CAM
CAM copied to clipboard
Newest ccs_config tag causes the derecho_intel SCT test to fail.
What happened?
When running with the ccs_config tag updated to ccs_config_cesm0.0.99
the SCT test that is part of the aux_cam test suite on Derecho failed. This test seems to do a 3D cam run set up to output IOP data and then runs the SCAM model with that output data and checks that the resulting forced fields are within round-off values of each other. With the ccs_config_cesm0.0.85
tag, this works. With the ccs_config_cesm0.0.99
tag, the 3D run finishes successfully, but the SCAM simulation hangs very early on. This is very reproducible for me and doesn't seem to be a flacky machine result.
What are the steps to reproduce the bug?
On Derecho
Check out cam6_3_158 or later (my testing done with what will become cam6_3_159).

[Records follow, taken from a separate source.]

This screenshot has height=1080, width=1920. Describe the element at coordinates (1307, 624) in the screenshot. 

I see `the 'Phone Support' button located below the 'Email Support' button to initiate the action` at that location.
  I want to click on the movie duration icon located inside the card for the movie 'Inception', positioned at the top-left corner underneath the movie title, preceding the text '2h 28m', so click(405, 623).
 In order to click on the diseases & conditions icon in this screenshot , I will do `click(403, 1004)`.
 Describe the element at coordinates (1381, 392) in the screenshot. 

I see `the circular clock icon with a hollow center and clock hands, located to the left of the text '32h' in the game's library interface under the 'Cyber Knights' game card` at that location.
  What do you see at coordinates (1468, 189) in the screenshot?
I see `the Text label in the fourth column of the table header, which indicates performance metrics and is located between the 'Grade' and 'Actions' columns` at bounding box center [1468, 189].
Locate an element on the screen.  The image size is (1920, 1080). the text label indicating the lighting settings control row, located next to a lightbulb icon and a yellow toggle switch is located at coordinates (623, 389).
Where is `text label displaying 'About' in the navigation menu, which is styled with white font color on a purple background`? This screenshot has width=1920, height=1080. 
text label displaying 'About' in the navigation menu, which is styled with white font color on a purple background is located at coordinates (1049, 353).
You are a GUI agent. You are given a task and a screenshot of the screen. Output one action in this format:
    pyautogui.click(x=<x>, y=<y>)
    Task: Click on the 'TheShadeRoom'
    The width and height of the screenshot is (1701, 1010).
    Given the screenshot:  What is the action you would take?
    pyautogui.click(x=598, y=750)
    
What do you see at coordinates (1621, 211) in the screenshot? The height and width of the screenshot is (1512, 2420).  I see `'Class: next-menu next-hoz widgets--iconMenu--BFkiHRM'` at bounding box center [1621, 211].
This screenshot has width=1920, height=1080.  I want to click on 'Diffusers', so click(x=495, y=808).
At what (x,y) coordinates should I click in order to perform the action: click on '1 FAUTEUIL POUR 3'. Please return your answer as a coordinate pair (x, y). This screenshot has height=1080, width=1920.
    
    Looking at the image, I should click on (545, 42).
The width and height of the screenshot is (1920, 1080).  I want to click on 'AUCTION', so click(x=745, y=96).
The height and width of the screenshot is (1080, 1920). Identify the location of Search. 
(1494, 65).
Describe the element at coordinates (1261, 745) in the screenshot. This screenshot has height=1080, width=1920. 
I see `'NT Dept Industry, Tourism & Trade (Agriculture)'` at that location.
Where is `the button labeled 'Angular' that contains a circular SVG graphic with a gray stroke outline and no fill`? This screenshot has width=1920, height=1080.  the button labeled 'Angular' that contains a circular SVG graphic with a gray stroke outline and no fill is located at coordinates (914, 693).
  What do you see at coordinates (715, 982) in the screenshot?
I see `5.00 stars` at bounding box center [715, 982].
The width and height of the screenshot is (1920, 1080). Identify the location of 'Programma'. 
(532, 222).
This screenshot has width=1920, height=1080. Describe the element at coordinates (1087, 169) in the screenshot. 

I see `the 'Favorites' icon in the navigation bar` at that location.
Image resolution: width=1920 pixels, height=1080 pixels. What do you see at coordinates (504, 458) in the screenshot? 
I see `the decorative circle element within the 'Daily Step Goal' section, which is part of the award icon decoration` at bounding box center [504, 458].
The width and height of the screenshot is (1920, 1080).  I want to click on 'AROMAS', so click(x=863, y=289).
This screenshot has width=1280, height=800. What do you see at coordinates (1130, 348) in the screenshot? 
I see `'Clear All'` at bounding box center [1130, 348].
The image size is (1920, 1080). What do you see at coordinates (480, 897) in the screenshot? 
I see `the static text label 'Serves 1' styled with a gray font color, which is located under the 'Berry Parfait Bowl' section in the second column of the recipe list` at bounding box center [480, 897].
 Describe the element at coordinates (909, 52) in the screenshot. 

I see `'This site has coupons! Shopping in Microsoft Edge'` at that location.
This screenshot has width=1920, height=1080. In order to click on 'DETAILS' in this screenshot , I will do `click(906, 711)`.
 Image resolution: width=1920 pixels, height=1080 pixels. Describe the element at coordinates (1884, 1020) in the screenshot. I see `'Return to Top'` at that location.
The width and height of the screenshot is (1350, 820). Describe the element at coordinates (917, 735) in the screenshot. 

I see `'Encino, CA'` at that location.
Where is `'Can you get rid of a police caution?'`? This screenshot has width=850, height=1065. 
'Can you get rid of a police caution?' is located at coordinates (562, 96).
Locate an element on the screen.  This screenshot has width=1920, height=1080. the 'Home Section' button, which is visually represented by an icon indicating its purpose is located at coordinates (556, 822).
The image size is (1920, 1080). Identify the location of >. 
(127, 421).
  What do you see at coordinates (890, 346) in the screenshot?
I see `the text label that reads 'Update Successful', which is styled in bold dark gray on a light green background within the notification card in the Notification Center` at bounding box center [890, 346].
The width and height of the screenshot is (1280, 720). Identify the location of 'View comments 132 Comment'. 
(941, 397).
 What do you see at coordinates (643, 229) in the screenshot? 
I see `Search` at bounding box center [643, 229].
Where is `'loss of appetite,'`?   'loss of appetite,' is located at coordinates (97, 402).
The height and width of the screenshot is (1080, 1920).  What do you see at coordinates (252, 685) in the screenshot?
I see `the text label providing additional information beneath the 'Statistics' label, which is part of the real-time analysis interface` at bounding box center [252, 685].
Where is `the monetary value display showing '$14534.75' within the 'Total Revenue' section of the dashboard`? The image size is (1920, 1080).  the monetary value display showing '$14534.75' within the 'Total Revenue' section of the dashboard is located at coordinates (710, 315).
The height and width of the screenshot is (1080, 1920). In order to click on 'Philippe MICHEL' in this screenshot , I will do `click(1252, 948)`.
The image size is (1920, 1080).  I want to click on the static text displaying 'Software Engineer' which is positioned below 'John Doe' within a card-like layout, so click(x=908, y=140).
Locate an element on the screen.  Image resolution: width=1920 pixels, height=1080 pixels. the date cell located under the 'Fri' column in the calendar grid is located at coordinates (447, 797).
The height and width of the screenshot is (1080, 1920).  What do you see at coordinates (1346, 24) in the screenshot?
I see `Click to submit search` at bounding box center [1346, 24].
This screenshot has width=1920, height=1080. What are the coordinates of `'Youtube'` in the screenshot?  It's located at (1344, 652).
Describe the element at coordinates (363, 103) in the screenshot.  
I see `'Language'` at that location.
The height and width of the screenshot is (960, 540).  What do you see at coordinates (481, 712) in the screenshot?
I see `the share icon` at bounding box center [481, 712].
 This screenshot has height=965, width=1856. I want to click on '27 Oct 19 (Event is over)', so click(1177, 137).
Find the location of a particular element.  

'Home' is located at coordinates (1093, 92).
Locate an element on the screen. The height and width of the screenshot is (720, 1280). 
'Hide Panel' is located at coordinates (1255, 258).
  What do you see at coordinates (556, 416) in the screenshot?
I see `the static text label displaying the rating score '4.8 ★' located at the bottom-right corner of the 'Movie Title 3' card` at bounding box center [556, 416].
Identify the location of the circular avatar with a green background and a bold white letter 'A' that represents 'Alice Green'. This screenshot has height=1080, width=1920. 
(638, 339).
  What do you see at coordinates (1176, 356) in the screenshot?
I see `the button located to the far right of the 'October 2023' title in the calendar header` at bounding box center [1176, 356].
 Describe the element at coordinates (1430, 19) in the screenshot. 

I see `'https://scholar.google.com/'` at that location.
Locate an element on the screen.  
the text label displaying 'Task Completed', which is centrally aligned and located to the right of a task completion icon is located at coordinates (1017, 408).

Change the [ccs_config] tag in Externals.cgf to ccs_config_cesm0.0.99
Run ./manage_externals/checkout_externals
go to cime/scripts
run qcmd -- ./create_test SCT_D_Ln7.T42_T42_mg17.QPC5.derecho_intel.cam-scm_prep
View results in /glade/derecho/scratch/[user]
space
What CAM tag were you using?
cam6_3_159
What machine were you running CAM on?
CISL machine (e.g. cheyenne)
What compiler were you using?
Intel
Path to a case directory, if applicable
/glade/derecho/scratch/katec/aux_cam_20240423154530/SCT_D_Ln7.T42_T42_mg17.QPC5.derecho_intel.cam-scm_prep.GC.aux_cam_20240423154530
Will you be addressing this bug yourself?
No
Extra info
This ccs_config tag may already be part of the last alpha tag and so I have added this test to alpha testing to ensure that this test is successful in the next beta tag.
It turns out that the SCM test only uses one MPI task. In the ccs_config0.0.85
, it used the raw mpiexec
command (https://github.com/ESMCI/ccs_config_cesm/blob/ccs_config_cesm0.0.85/machines/config_machines.xml#L1283-L1288) and it worked fine with -n 1
option. In the ccs_config0.0.99
, it has been updated to use the wrapper script mpibind
(https://github.com/ESMCI/ccs_config_cesm/blob/ccs_config_cesm0.0.99/machines/derecho/config_machines.xml#L24-L29), which eases the runtime setup for an MPI/OpenMP hybrid job. By switching back to the raw mpiexec
command, I could confirm that that ccs_config0.0.99
also passes the SCM test on Derecho, following Kate's instructions above.
@jedwards4b found out that there was an issue between ESMF and mpibind
when only using a single MPI task.
The issue is that the first of the two jobs run in the SCT test uses the entire node (128 tasks). The second only uses one - but esmf is initializing as if it were 128, I'm working with Rory to find a solution.